With Sheikh Zayed at the helm, Buraimi fell firmly into the hands of the trucial rulers in 1955; by 1962, William Luce, a British political officer, noted during a visit: "There is no Saudi influence now in Buraimi. The authority of Zaid and behind him, of Shakhbut, is unquestioned by the Abu Dhabi people." Sheikh Zayed immediately set about installing an underground water system in both Buraimi and Al Ain, where he also opened a souq at his own expense, refusing to charge rent for the 25 shops.
In fact, many of the changes he brought about, Morris noted, were done on a "very tight purse" from the Abu Dhabi government. Even donations from his mother could not prevent Sheikh Zayed getting "himself heavily into debt". But as frustrating as the financial situation was for Sheikh Zayed, there was a much more widespread discontent with the rule of his brother Sheikh Shakhbut, who was heading the Abu Dhabi government at the time.
Dr Maitra writes: "Despite the incoming oil revenues in the early 1960s, the emirate of Abu Dhabi hardly showed any signs of advancement and was described in the geography books as 'nothing but a desert'. "In a state with a huge development backlog, the expectations of the people spurred by the emirate's new-found wealth had been kept in abeyance." Col Boustead catalogued the extraordinary changes which saw "a population of about 15,000 people, brought up in the simplest Bedouin traditions, suddenly - via the ruler - disposing of an income of some £80 million a year, rising to £100 million in the near future".

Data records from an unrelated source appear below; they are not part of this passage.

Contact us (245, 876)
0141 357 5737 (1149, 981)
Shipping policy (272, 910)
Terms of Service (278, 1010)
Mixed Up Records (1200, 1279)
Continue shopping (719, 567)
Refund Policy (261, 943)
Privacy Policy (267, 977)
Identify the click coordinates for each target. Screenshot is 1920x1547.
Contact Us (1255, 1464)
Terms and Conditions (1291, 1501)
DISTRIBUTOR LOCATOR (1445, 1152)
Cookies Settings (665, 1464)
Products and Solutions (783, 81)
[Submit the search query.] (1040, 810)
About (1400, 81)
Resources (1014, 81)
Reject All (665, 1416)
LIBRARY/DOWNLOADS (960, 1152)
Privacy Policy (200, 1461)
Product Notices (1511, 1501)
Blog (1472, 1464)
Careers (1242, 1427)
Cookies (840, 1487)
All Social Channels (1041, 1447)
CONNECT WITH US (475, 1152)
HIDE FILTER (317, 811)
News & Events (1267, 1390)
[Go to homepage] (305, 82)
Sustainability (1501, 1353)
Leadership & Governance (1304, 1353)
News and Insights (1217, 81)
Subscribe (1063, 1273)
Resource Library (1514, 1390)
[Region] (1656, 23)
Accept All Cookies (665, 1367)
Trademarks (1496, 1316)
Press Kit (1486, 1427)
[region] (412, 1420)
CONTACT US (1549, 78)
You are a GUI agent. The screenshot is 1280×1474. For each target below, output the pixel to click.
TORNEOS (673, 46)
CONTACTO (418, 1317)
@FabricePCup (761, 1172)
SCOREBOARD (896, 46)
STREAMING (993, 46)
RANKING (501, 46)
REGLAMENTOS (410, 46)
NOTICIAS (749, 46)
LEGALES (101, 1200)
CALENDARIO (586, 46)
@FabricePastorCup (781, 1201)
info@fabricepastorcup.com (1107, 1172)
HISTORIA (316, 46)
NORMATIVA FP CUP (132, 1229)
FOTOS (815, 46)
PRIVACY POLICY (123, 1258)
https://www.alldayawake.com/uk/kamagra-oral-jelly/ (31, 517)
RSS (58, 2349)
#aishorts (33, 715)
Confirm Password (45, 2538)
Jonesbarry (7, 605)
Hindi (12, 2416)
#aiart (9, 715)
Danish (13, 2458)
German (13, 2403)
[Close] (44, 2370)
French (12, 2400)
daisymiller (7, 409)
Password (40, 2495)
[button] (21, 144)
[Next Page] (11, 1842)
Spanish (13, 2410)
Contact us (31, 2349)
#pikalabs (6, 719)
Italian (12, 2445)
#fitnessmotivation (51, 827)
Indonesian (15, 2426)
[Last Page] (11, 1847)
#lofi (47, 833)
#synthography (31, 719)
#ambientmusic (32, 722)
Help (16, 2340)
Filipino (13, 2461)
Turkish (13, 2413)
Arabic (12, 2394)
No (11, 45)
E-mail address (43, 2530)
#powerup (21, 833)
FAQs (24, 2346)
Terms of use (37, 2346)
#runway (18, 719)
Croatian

In Aug 1966, the ruling Al Nahyan family, backed by the British administration, voted Sheikh Zayed in as the ruler of Abu Dhabi. The new era set into motion Sheikh Zayed's dream of seeing his land "catching up with the modern world". He began to distribute the new-found wealth among tribesmen and launched a range of reforms in agricultural development, housing, health, education and water supply. Those crucial years before the formation of the federation in 1971 were to mark him out as the leader of the fledging United Arab Emirates, according to the biography.
Dr Maitra concludes: "A far-sighted statesman, Sheikh Zayed found himself at the top with few to share or even comprehend his perceptions, especially his vision for the future, to establish a modern welfare state on the bedrock of Arab- Islamic traditions and heritage. "As the ruler of Abu Dhabi, he galvanised a traditional society and economy both at the moral and physical levels. Like his grandfather, Zayed the Great, a century ago, he continually grew in stature and emerged as a pre-eminent political figure in the region."